Data:
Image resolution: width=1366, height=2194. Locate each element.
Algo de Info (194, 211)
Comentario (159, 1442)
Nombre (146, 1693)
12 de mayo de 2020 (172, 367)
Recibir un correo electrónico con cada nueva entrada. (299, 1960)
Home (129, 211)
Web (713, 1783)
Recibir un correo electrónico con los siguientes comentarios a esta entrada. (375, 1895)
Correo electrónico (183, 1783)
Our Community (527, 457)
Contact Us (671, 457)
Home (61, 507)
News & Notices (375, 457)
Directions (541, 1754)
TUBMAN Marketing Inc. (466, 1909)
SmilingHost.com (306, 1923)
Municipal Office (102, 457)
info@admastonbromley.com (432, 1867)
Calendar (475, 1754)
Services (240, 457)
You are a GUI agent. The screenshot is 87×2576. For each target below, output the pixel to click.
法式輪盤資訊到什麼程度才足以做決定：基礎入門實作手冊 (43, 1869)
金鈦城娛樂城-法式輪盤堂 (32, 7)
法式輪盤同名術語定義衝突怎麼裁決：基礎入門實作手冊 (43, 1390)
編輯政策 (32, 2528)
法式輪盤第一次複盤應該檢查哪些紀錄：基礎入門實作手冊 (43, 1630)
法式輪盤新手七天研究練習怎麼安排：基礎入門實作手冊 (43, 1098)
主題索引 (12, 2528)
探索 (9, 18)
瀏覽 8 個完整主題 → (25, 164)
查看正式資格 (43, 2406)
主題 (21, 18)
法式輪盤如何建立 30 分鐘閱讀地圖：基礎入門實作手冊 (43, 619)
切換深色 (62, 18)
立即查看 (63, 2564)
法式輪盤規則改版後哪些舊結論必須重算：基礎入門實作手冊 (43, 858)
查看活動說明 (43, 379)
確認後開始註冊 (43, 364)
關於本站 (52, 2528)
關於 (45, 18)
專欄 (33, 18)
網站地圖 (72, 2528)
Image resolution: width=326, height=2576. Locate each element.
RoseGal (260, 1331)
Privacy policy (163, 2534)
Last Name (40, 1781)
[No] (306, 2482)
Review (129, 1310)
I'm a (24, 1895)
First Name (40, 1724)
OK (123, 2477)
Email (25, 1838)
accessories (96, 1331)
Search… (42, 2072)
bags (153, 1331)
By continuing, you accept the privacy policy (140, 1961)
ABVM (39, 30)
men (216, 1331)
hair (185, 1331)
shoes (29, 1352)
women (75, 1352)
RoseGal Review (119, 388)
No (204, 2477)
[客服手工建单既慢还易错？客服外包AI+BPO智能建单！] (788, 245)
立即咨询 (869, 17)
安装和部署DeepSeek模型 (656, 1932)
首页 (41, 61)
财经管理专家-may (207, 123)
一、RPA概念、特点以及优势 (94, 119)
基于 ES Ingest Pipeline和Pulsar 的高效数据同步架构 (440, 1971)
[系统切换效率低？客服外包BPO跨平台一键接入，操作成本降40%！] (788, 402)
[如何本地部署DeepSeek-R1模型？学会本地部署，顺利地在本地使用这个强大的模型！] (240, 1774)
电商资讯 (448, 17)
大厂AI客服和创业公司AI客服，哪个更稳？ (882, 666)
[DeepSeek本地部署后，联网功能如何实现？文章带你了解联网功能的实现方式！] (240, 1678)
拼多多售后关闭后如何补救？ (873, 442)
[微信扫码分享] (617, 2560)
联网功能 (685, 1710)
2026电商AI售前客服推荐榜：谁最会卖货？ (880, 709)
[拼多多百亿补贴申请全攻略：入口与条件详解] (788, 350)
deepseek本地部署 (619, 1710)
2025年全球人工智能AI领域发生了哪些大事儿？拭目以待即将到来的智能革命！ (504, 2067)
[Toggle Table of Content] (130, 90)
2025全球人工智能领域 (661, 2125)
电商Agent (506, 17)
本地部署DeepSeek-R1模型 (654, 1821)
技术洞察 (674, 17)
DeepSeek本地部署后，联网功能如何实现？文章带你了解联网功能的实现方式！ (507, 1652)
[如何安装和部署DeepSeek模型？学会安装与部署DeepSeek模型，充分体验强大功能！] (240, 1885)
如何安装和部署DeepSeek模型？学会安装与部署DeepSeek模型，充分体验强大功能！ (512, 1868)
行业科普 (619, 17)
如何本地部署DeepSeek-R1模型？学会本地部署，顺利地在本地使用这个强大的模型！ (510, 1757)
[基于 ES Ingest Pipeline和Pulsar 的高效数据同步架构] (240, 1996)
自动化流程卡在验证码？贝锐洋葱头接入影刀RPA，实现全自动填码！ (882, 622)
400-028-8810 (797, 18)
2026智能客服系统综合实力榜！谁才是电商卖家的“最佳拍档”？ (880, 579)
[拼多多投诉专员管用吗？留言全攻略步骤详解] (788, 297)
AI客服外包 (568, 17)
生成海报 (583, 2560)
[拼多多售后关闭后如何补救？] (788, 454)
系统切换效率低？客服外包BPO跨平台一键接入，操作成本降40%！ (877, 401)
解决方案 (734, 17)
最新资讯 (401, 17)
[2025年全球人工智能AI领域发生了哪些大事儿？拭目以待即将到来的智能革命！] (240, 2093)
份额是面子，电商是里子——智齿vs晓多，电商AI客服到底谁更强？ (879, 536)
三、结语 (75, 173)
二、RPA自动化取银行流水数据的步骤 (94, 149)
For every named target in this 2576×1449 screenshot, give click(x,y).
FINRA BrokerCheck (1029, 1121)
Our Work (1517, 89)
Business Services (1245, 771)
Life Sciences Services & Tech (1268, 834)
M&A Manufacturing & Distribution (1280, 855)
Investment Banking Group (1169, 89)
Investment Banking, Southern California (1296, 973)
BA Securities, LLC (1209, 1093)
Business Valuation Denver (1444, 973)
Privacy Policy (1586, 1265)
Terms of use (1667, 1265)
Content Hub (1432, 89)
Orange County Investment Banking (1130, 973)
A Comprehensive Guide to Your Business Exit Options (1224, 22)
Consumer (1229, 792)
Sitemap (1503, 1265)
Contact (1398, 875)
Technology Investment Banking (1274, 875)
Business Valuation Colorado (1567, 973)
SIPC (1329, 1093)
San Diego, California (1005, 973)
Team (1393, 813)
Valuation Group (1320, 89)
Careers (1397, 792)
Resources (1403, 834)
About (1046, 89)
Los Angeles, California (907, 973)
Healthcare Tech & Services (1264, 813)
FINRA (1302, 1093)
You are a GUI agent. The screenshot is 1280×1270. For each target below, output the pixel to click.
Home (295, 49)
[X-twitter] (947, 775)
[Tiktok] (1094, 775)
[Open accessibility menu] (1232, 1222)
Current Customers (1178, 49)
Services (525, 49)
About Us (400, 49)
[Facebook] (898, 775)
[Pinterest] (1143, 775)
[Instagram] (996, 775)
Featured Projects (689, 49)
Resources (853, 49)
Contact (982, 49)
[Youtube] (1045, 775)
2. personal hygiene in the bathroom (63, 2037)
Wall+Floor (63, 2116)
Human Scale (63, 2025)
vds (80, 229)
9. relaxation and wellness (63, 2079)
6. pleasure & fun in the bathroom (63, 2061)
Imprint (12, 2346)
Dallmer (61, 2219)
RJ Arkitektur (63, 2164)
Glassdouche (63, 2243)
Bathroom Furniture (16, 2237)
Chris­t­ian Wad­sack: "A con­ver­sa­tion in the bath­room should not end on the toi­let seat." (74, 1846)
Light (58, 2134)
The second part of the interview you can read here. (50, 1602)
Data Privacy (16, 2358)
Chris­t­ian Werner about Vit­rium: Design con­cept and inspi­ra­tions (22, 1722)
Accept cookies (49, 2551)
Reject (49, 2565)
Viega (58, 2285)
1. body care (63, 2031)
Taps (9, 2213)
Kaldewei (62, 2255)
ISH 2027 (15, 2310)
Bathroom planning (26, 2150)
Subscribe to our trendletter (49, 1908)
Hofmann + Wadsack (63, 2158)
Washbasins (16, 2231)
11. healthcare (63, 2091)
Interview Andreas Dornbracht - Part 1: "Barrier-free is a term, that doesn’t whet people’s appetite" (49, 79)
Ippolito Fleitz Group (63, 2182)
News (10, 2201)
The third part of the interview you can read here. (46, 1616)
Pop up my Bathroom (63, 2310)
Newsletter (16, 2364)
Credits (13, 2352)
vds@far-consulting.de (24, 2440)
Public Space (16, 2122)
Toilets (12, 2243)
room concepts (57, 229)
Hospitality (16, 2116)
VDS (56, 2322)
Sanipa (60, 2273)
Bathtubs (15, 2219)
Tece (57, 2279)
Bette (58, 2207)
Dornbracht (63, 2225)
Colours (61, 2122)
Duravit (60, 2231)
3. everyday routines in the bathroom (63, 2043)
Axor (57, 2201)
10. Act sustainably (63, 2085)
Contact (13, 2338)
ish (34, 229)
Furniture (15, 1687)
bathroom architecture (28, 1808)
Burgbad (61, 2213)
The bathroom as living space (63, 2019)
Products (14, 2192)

What the exercise asks:
In the data above, find the line that contains "info@admastonbromley.com (432, 1867)" and the line that contains "400-028-8810 (797, 18)". Repeat exactly those lines and every line between them, and only those.

Result below:
info@admastonbromley.com (432, 1867)
Calendar (475, 1754)
Services (240, 457)
You are a GUI agent. The screenshot is 87×2576. For each target below, output the pixel to click.
法式輪盤資訊到什麼程度才足以做決定：基礎入門實作手冊 (43, 1869)
金鈦城娛樂城-法式輪盤堂 (32, 7)
法式輪盤同名術語定義衝突怎麼裁決：基礎入門實作手冊 (43, 1390)
編輯政策 (32, 2528)
法式輪盤第一次複盤應該檢查哪些紀錄：基礎入門實作手冊 (43, 1630)
法式輪盤新手七天研究練習怎麼安排：基礎入門實作手冊 (43, 1098)
主題索引 (12, 2528)
探索 (9, 18)
瀏覽 8 個完整主題 → (25, 164)
查看正式資格 (43, 2406)
主題 (21, 18)
法式輪盤如何建立 30 分鐘閱讀地圖：基礎入門實作手冊 (43, 619)
切換深色 (62, 18)
立即查看 (63, 2564)
法式輪盤規則改版後哪些舊結論必須重算：基礎入門實作手冊 (43, 858)
查看活動說明 (43, 379)
確認後開始註冊 (43, 364)
關於本站 (52, 2528)
關於 (45, 18)
專欄 (33, 18)
網站地圖 (72, 2528)
Image resolution: width=326, height=2576. Locate each element.
RoseGal (260, 1331)
Privacy policy (163, 2534)
Last Name (40, 1781)
[No] (306, 2482)
Review (129, 1310)
I'm a (24, 1895)
First Name (40, 1724)
OK (123, 2477)
Email (25, 1838)
accessories (96, 1331)
Search… (42, 2072)
bags (153, 1331)
By continuing, you accept the privacy policy (140, 1961)
ABVM (39, 30)
men (216, 1331)
hair (185, 1331)
shoes (29, 1352)
women (75, 1352)
RoseGal Review (119, 388)
No (204, 2477)
[客服手工建单既慢还易错？客服外包AI+BPO智能建单！] (788, 245)
立即咨询 (869, 17)
安装和部署DeepSeek模型 (656, 1932)
首页 (41, 61)
财经管理专家-may (207, 123)
一、RPA概念、特点以及优势 (94, 119)
基于 ES Ingest Pipeline和Pulsar 的高效数据同步架构 (440, 1971)
[系统切换效率低？客服外包BPO跨平台一键接入，操作成本降40%！] (788, 402)
[如何本地部署DeepSeek-R1模型？学会本地部署，顺利地在本地使用这个强大的模型！] (240, 1774)
电商资讯 (448, 17)
大厂AI客服和创业公司AI客服，哪个更稳？ (882, 666)
[DeepSeek本地部署后，联网功能如何实现？文章带你了解联网功能的实现方式！] (240, 1678)
拼多多售后关闭后如何补救？ (873, 442)
[微信扫码分享] (617, 2560)
联网功能 (685, 1710)
2026电商AI售前客服推荐榜：谁最会卖货？ (880, 709)
[拼多多百亿补贴申请全攻略：入口与条件详解] (788, 350)
deepseek本地部署 (619, 1710)
2025年全球人工智能AI领域发生了哪些大事儿？拭目以待即将到来的智能革命！ (504, 2067)
[Toggle Table of Content] (130, 90)
2025全球人工智能领域 (661, 2125)
电商Agent (506, 17)
本地部署DeepSeek-R1模型 (654, 1821)
技术洞察 (674, 17)
DeepSeek本地部署后，联网功能如何实现？文章带你了解联网功能的实现方式！ (507, 1652)
[如何安装和部署DeepSeek模型？学会安装与部署DeepSeek模型，充分体验强大功能！] (240, 1885)
如何安装和部署DeepSeek模型？学会安装与部署DeepSeek模型，充分体验强大功能！ (512, 1868)
行业科普 (619, 17)
如何本地部署DeepSeek-R1模型？学会本地部署，顺利地在本地使用这个强大的模型！ (510, 1757)
[基于 ES Ingest Pipeline和Pulsar 的高效数据同步架构] (240, 1996)
自动化流程卡在验证码？贝锐洋葱头接入影刀RPA，实现全自动填码！ (882, 622)
400-028-8810 (797, 18)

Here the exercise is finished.